▶ Source material:
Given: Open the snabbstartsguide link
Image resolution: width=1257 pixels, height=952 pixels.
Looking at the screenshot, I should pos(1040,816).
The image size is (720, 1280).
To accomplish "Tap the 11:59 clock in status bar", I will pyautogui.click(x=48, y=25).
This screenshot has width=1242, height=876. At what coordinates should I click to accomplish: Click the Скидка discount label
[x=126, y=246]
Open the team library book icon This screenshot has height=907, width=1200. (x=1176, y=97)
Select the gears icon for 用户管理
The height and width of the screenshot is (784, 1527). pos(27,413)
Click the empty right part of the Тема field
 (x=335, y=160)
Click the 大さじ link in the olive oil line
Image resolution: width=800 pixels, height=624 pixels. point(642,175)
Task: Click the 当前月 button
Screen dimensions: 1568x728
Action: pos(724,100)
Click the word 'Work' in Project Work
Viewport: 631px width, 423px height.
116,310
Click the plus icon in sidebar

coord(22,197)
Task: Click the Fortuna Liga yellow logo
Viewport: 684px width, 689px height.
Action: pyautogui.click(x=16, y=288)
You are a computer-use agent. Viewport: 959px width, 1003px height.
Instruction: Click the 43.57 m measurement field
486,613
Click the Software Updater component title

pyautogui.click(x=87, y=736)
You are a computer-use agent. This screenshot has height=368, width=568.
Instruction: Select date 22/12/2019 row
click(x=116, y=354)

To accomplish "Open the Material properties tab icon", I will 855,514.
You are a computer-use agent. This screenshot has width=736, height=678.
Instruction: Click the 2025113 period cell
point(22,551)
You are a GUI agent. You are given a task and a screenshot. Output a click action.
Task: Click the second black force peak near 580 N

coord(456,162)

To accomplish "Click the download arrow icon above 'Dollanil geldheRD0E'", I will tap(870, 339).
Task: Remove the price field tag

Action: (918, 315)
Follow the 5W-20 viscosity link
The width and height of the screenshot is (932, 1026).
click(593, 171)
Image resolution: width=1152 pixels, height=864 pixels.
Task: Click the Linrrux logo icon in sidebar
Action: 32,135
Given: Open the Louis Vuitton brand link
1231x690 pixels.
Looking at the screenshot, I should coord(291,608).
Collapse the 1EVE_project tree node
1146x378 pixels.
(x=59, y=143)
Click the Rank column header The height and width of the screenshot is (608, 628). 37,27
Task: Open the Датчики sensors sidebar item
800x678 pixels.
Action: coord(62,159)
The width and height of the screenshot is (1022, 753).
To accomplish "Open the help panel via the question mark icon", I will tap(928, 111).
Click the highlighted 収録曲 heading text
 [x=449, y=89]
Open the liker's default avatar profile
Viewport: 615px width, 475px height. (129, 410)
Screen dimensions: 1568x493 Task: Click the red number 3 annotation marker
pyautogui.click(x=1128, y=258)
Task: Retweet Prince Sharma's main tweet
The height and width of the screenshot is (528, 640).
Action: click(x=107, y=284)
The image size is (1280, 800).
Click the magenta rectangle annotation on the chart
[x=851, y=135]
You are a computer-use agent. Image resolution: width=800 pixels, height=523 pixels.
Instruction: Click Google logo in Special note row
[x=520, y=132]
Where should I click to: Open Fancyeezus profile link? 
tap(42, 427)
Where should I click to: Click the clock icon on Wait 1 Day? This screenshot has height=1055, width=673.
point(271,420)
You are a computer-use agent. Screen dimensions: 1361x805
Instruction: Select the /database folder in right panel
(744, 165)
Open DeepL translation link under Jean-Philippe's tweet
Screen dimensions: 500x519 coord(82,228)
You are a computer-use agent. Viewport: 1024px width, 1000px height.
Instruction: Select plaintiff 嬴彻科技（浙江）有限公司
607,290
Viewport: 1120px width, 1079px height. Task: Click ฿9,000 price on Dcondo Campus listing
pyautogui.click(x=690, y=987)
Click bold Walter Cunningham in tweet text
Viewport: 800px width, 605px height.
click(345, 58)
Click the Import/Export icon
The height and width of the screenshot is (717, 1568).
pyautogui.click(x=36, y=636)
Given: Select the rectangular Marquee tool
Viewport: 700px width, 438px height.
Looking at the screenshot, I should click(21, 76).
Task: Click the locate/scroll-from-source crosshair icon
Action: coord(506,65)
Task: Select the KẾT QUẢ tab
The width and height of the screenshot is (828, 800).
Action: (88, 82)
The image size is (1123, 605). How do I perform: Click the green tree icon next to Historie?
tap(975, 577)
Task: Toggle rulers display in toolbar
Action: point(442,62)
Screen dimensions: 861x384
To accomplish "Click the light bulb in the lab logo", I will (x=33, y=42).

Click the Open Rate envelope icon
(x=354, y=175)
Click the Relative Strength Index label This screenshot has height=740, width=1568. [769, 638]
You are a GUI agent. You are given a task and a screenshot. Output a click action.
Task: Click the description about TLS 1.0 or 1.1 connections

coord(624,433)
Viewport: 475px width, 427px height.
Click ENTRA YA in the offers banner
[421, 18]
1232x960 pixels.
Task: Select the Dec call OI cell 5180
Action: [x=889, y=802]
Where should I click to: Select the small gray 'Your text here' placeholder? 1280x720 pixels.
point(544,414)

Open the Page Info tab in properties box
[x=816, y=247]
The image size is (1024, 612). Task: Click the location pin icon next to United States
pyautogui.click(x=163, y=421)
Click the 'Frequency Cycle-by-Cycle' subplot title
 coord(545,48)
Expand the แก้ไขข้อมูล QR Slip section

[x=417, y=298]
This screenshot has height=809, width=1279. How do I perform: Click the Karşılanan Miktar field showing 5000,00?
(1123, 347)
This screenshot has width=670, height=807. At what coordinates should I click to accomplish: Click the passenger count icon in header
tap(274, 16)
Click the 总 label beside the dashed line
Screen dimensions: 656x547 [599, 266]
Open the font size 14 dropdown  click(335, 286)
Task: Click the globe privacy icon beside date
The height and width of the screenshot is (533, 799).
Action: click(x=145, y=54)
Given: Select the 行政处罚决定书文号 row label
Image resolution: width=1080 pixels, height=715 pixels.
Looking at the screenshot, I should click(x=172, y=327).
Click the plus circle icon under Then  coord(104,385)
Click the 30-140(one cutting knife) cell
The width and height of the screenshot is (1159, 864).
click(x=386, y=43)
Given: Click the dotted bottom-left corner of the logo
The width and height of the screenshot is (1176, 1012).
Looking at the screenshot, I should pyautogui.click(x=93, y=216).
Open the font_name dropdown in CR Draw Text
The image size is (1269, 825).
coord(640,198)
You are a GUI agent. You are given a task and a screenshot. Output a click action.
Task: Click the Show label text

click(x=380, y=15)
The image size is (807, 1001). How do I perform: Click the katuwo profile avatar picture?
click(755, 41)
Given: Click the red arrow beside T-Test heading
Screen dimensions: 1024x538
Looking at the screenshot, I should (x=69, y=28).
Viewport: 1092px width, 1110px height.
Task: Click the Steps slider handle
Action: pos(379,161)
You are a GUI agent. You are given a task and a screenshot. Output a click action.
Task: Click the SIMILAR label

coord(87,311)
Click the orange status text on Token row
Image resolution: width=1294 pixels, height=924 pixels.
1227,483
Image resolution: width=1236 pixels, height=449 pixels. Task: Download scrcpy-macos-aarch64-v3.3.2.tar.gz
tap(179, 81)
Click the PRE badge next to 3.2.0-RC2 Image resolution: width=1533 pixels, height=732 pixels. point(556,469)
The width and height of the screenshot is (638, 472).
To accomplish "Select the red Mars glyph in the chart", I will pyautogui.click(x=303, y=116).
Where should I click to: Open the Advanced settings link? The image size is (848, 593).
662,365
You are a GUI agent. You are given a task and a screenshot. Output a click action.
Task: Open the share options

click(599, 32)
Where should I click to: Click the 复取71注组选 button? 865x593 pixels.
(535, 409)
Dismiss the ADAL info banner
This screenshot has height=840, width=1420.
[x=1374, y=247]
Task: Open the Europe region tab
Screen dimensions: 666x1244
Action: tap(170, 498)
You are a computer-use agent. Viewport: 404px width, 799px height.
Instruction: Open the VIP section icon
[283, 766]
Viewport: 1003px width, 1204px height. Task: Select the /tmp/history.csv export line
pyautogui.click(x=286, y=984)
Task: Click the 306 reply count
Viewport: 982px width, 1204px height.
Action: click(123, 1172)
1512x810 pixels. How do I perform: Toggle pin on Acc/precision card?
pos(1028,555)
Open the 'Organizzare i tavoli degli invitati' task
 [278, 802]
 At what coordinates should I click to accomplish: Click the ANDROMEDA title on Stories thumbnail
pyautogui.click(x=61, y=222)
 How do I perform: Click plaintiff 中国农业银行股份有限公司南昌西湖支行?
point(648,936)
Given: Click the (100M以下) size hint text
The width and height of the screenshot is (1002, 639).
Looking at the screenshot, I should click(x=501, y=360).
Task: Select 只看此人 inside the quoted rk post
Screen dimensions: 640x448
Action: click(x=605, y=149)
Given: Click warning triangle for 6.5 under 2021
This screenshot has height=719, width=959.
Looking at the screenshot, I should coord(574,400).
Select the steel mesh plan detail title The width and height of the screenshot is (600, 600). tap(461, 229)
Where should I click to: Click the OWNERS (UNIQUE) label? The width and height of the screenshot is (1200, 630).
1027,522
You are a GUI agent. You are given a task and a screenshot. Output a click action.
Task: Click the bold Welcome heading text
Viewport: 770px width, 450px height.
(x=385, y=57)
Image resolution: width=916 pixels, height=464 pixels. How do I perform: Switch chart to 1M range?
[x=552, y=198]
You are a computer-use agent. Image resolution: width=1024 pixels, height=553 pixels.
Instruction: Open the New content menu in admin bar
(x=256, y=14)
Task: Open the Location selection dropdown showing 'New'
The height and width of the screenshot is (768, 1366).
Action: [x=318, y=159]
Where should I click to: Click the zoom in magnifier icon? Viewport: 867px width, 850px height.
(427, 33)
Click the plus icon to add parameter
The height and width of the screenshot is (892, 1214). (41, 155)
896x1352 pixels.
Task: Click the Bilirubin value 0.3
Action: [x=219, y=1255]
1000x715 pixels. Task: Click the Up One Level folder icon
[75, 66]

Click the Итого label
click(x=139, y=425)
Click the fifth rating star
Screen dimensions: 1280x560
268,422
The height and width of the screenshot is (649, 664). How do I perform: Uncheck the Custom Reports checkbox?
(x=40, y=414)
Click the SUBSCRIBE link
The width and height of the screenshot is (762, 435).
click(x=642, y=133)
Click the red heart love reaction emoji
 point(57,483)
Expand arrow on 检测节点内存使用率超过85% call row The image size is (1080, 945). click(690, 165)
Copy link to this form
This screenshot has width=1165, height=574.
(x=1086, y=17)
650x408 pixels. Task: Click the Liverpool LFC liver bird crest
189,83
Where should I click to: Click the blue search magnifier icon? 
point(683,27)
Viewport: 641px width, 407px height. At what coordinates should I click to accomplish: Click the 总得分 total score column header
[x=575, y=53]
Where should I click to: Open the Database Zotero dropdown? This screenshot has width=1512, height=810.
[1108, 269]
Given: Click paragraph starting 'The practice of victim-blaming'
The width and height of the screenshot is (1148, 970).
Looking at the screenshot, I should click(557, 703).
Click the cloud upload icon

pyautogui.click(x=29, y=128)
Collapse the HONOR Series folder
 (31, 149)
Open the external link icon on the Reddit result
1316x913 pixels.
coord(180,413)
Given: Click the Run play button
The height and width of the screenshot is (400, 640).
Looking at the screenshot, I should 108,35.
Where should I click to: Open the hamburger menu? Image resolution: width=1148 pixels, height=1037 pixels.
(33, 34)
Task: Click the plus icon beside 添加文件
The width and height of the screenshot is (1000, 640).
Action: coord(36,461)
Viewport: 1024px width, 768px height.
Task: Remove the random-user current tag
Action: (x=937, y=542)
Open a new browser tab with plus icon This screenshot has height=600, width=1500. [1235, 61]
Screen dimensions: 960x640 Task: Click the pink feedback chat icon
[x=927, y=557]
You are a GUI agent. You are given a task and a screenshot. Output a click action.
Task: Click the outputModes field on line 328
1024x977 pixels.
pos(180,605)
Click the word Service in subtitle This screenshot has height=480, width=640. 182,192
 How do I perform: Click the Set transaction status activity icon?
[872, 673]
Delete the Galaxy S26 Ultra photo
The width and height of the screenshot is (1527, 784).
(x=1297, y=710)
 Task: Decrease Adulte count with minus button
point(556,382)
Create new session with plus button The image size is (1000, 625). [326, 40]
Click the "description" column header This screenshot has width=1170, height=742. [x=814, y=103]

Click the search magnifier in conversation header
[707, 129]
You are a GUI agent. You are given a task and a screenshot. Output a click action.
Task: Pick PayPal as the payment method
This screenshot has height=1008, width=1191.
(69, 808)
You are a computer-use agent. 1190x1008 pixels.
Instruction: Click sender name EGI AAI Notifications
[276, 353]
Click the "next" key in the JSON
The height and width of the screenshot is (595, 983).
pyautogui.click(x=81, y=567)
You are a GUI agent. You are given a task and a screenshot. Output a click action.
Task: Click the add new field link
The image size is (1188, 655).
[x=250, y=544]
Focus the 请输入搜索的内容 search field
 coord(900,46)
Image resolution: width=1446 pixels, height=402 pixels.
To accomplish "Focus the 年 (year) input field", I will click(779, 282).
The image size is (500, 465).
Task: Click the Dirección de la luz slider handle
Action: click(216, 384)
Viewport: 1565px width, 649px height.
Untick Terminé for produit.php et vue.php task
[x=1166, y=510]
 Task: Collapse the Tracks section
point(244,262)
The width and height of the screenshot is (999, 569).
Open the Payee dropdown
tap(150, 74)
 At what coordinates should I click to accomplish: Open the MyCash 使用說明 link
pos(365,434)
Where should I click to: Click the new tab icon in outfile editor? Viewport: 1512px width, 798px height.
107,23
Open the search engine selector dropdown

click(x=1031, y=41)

▶ What the task asks: When a line contains the string "arrow", copy it from the records.

▶ Exercise response:
To accomplish "Click the download arrow icon above 'Dollanil geldheRD0E'", I will tap(870, 339).
Given: Click the red arrow beside T-Test heading
Expand arrow on 检测节点内存使用率超过85% call row The image size is (1080, 945). click(690, 165)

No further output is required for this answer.